Red Blend – Winemaking Notes
• The grapes were harvested early in the morning so the fruit would arrive at the winery while still cool to preserve the vineyard-fresh flavors.
• After de-stemming the berries, the fruit was cryo-extracted and then cold-soaked to soften the skins and allow for ideal extraction.
• During fermentation in a combination of closed and open-top stainless-steel fermenters, punch-downs and pump-overs were preformed to extract color, tannins, keeping temperatures low to build mouthfeel and maximize flavors.
• Finally, the wines are aged in 50% new French oak for between 12-16 months. After the wine underwent malolactic fermentation, it was racked every 6 months before the final blend was complete.
Red Blend – Tasting Notes
Color:
Dark cherry with scarlet red highlights.
Aroma:
Complex aromas of black raspberry, milk chocolate, and soft hints of sweet cedar.
Palate:
Bold flavors of boysenberry pie, sugar cookie, and toffee lead to subtle notes of strawberry jam and baking spice.
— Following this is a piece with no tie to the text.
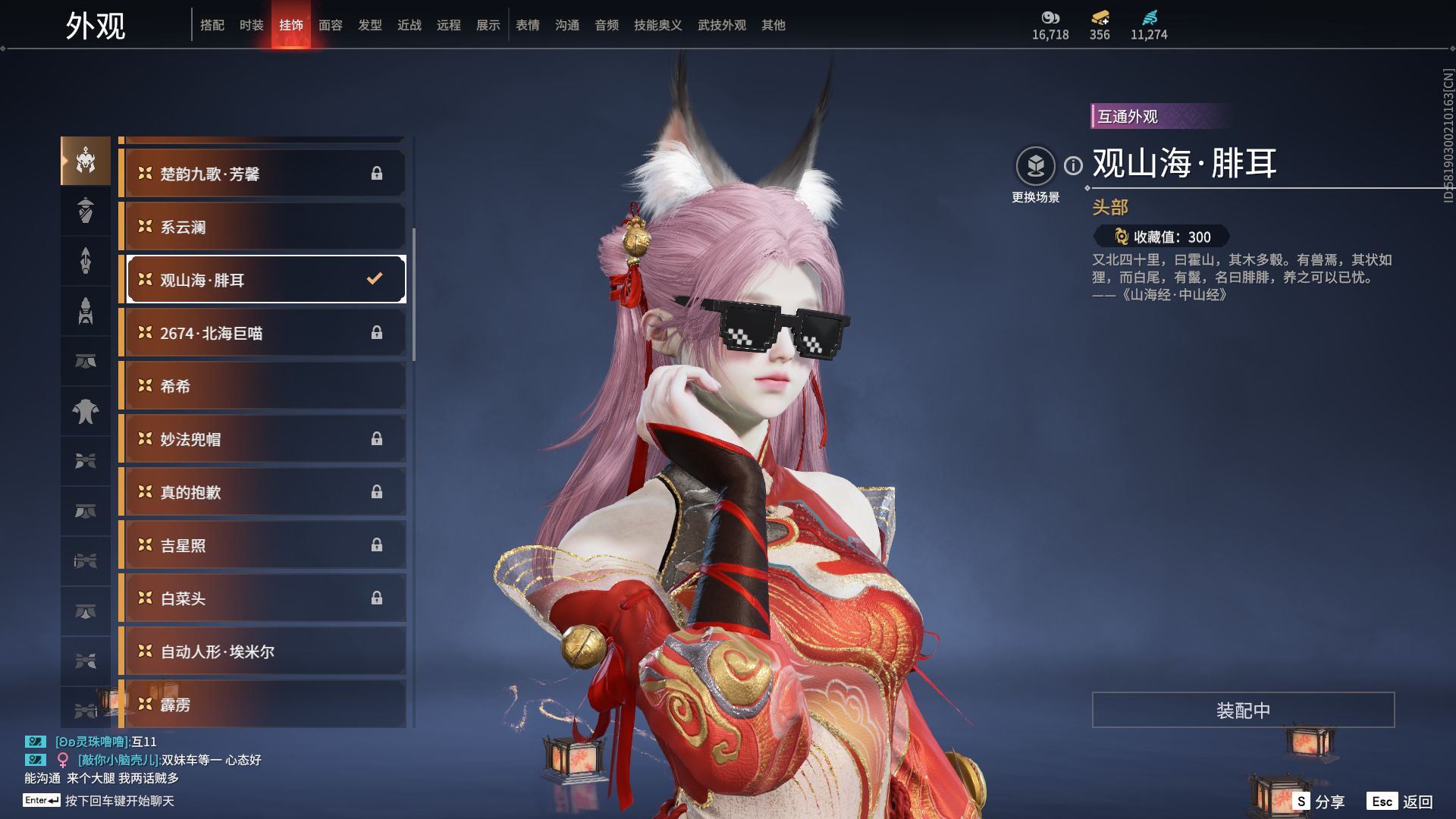
Task: Select the head accessory category icon
Action: tap(86, 161)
The balanced and complex tannin structure creates a long-lasting enjoyable finish.
Food Pairing:
This wine can be enjoyed with tri-tip crostini, pork ribs with mashed potatoes, creamy au gratin potatoes or a on its own on the patio under the stars.
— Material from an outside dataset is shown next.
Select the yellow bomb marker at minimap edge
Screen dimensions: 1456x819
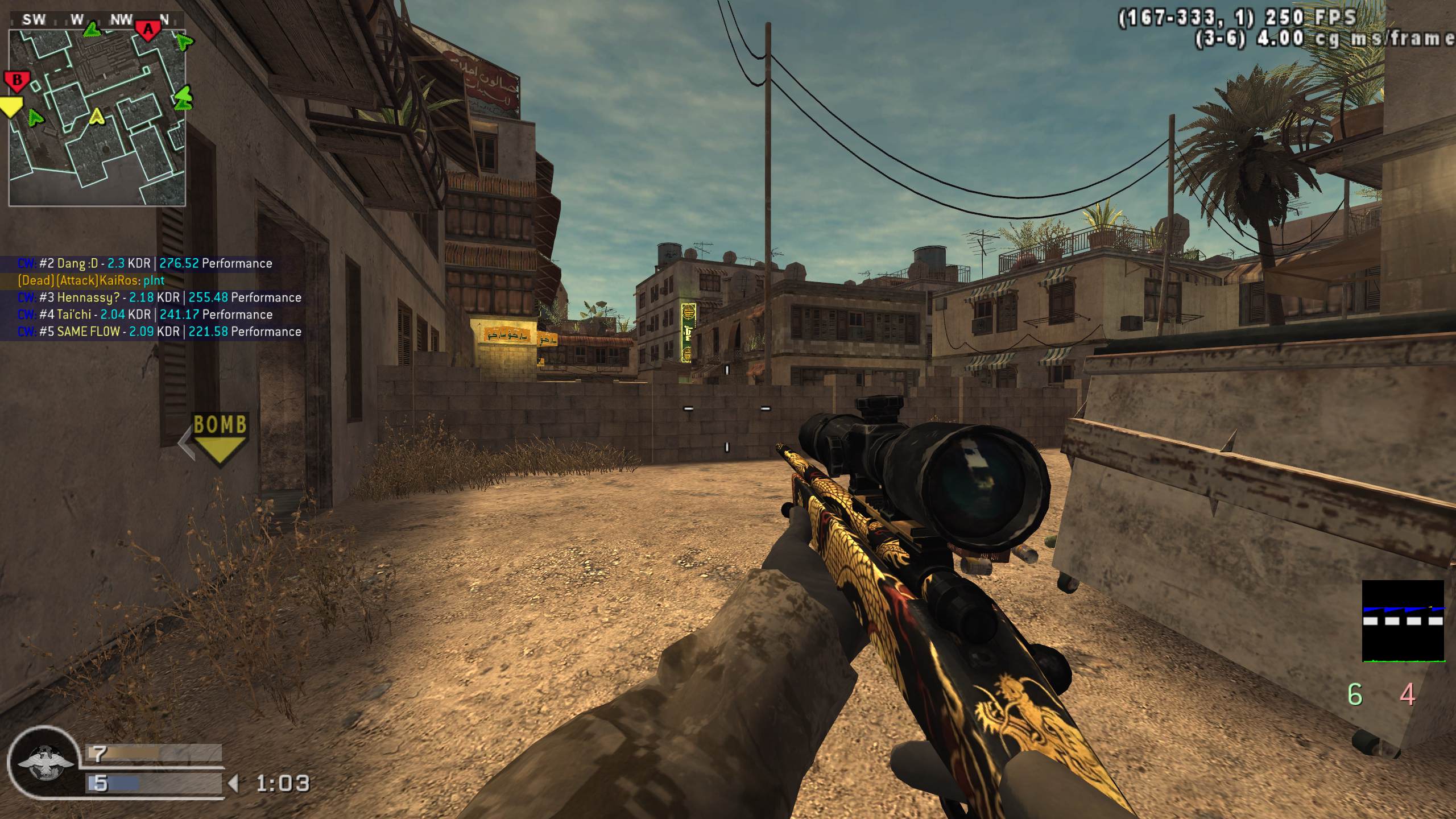click(x=11, y=106)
Cabernet Sauvignon – Winemaking Notes
• The grapes were harvested early in the morning so the fruit would arrive at the winery while still cool to preserve the vineyard-fresh flavors.
• After de-stemming the berries, the fruit was cryo-extracted and then cold-soaked to soften the skins and allow for ideal extraction.
• During fermentation in a combination of closed and open-top stainless-steel fermenters, punch-downs and pump-overs were preformed to extract color, tannins, keeping temperatures low to build mouthfeel and maximize flavors.
• Finally, the wines are aged in 50% new French oak for between 12-16 months. After the wine underwent malolactic fermentation, it was racked every 6 months before the final blend was complete.
Cabernet Sauvignon – Tasting Notes
Color:
Dark ruby red.
Aroma:
Rich notes of chocolate, black currant, ripe blackberry, and hints of cedar and leather.
Palate:
Rich and satisfying with flavors of boysenberry jam, black cherry pie filling, dark currant, and cocoa nibs. Full yet elegant on the palate, with strong acidity and a long, smooth finish accompanied by velvety tannins.
Food Pairing:
Grilled pork chops with apple chutney, pan seared chicken with a red wine glaze, or pasta with bolognese sauce.
Sauvignon Blanc – Winemaking Notes
• 100% pure Sauvignon Blanc, crafted from grapes grown in the most notable and warmer regions of California’s coastal hills. Each block contributes a distinct element to the blend, resulting in a layered and complex style.
• The harvest dates were determined by physiological maturity, which varied widely in the 2023 vintage due to the wet winter leading to a cool summer. Nevertheless, the extended hang time reduced grapes with low sugar, firm acid, minimal pyrazines, and intense flavor expressions.
• Upon arrival at the winery, the whole clusters underwent a gentle pressing, and the juice underwent a cold settling process for two days. Subsequently, it was racked off the heavy lees into stainless steel tanks, where it underwent a chill fermentation with native yeast – which contributed to the balanced mouthfeel, set against a backdrop of minerality and acidity.
• Following fermentation, the wines remained in tank, with the lees being stirred weekly for nearly four months before the final blend was assembled. No malolactic fermentation was allowed, preserving the vibrant fruit and floral notes, alongside the natural tension characteristics of this blend.
Sauvignon Blanc – Tasting Notes
Color:
Medium yellow straw hue.
Aroma:
Asian pear, honeysuckle, passionfruit,
green melon, and a citrus bouquet.
Palate:
Refreshing stone fruit, grapefruit, and tropical flower. This wine has a well-balanced mouthfeel with bright and lively acidity.
Food Pairing:
Oysters on the half shell with mignonette sauce,
niçoise salad, a blue cheese pear tart and crab cakes.